米上院銀行委員会は15日、暗号資産(仮想通貨)の市場構造を定める法案を可決した。
規制の明確化を目指す包括的法案
同委員会は、長らく待たれていた「デジタル資産市場明確化法案」の採決を行った。この法案は、米国証券取引委員会(SEC)と商品先物取引委員会(CFTC)の規制境界を明確に定義することを目的としている。
さらに、デジタル商品の新たなルールを作成し、取引所やブローカー、カストディアンなどの仲介業者に対する厳格なコンプライアンス基準を設定する内容となっている。
法案は15対9の賛成多数で承認された。
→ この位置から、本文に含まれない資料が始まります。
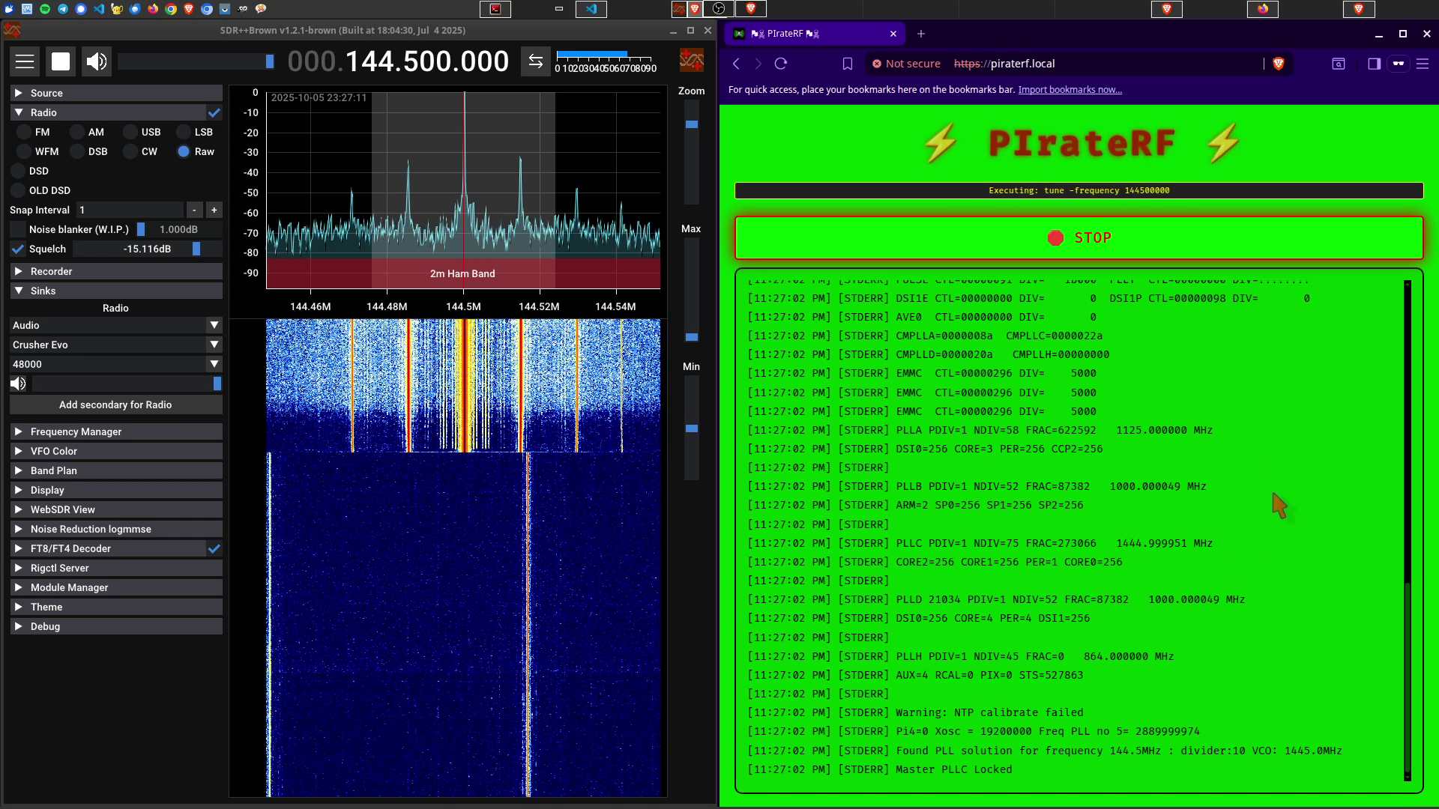Reload the piraterf.local page
The image size is (1439, 809).
[781, 64]
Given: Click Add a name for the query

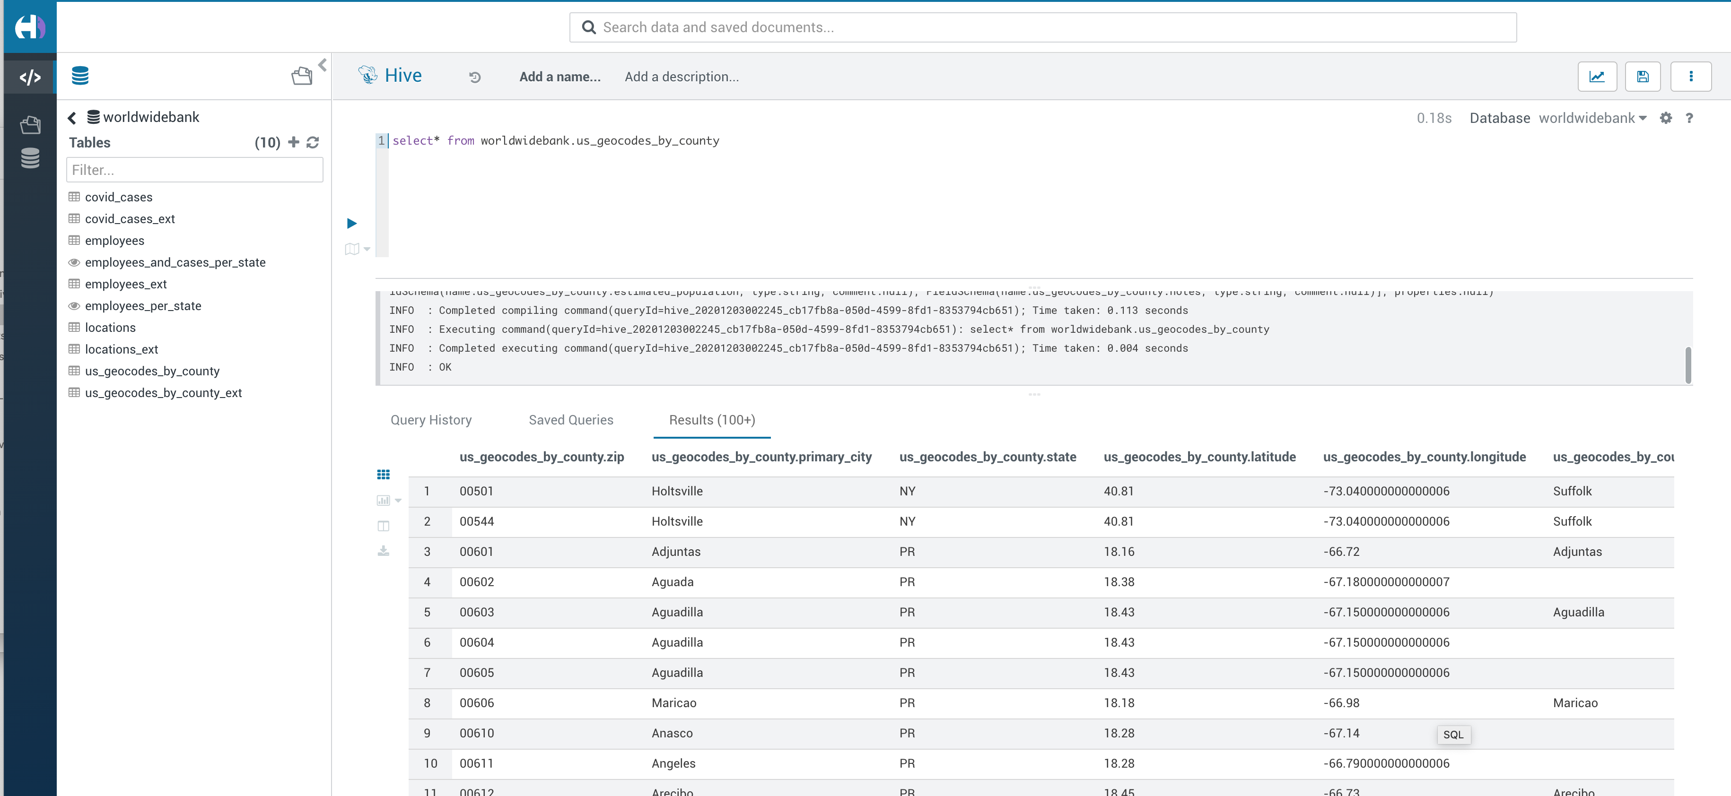Looking at the screenshot, I should pos(560,77).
共和党の全委員が支持に回ったことに加え、民主党のルーベン・ガレゴ議員とアンジェラ・アルソブルックス議員も賛成票を投じた。
下院ではすでに2025年7月に同種の法案が通過している。今回の上院での採決は、ステーブルコイン政策や分散型金融(DeFi)のルールに関する数カ月間の交渉を経て、ようやく実現した初の正式な委員会投票となった。
倫理的な懸念など多くの課題を乗り越え、法案は次の段階へと進むことになった。
超党派の支持獲得と今後の課題
今回の採決結果を後押ししたのは、ステーブルコインの利回りに関する妥協案だ。この妥協案が上院のテキストに組み込まれたことで、銀行などの批判的な意見がある中でも、穏健派の民主党議員の関心を引き留めることに成功した。
最終的な法案には、不正資金対策やインフラ保護に関する細かな変更も反映されており、消費者保護と技術的なイノベーションのバランスを取る工夫が施されている。
一方で、委員会内では意見の対立も表面化している。民主党はドナルド・トランプ大統領の仮想通貨ビジネスに関連する倫理や腐敗防止の問題を強く追及した。
これに対し、共和党は法案の焦点を市場構造に絞るべきだと主張しており、本会議での支持を得るためにはさらなる交渉が必要になるとの警告も出ている。
上院銀行委員会の法案は下院のものより広範な内容を含んでいる。ソフトウェア開発者の保護や破産時のセーフハーバー、規制の革新などを含む9つの項目に拡大され、309ページに及ぶ代替テキストが用意された。
法案が最終的に成立するためには、上院農業委員会の関連法案との調整や本会議での審議、上下両院での追加投票など、さらなる手続きを乗り越える必要がある。